The average record for a playoff team in the NFC is 9.83-6.16 (rounded up to 10-6). The AFC's average you might ask? 11.66-4.33 (rounded up to 12-4).
And its not because the AFC was a cake-walk conference. If you look back two weeks before the playoffs and studied the records and teams still in playoff contention that subsequently did not make the playoffs you would have seen:
In the NFC: Green Bay (finished 8-8), Minnesota (6-10), Carolina (8-8), Atlanta (7-9), St. Louis (8-8) and San Francisco (7-9), one of which played in the postseason in 2005 (Carolina).
In the AFC: Buffalo (finished 7-9), Cinncinnati (8-8), Pittsburgh (8-8), Tennessee (8-8), Jacksonville (8-8), Denver (9-7), four of which played in January last year (Pittsburgh, Cinncinnati, Jacksonville, and Denver)

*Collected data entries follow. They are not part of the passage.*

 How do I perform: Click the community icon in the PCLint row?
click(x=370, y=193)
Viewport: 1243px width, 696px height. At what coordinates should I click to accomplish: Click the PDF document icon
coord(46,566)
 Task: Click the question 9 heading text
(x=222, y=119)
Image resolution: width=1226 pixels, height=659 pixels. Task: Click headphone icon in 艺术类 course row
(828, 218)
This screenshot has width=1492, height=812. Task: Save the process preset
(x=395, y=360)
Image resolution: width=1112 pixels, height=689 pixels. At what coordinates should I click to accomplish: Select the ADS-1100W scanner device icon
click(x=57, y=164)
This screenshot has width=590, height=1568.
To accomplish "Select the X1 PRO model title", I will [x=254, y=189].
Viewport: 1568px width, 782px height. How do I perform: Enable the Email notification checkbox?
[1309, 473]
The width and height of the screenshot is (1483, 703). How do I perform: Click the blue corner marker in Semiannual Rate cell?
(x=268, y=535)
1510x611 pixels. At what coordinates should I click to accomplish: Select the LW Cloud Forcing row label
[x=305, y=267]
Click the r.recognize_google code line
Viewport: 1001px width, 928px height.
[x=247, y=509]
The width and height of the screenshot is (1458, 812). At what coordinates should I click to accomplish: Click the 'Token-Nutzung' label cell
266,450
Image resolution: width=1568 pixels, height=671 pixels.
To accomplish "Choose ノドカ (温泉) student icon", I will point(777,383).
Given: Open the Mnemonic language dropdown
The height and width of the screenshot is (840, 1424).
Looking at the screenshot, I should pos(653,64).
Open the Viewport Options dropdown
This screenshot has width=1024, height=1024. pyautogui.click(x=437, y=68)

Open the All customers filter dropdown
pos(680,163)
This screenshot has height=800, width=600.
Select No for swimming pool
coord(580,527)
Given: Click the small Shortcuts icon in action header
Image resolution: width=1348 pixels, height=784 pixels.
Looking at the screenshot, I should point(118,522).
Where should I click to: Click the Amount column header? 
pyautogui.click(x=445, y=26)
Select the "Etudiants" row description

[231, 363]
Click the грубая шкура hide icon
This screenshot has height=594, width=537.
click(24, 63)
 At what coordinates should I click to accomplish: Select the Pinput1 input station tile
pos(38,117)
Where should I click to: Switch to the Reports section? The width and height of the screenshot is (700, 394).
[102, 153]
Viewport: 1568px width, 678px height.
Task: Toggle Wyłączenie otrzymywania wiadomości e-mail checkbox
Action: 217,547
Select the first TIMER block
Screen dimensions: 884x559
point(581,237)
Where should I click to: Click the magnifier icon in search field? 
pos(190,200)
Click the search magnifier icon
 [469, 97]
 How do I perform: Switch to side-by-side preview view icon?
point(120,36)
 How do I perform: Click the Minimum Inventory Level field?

So with two weeks to go, AFC teams were fighting much harder for playoff spots against more teams that had asserted themselves as contenders. The teams that made the AFC playoffs are therefore, based upon my arguments, more suited to win a Super Bowl Title.
But this is the NFL and anything can happen. Enjoy the Playoffs.... Go Steelers in 2007!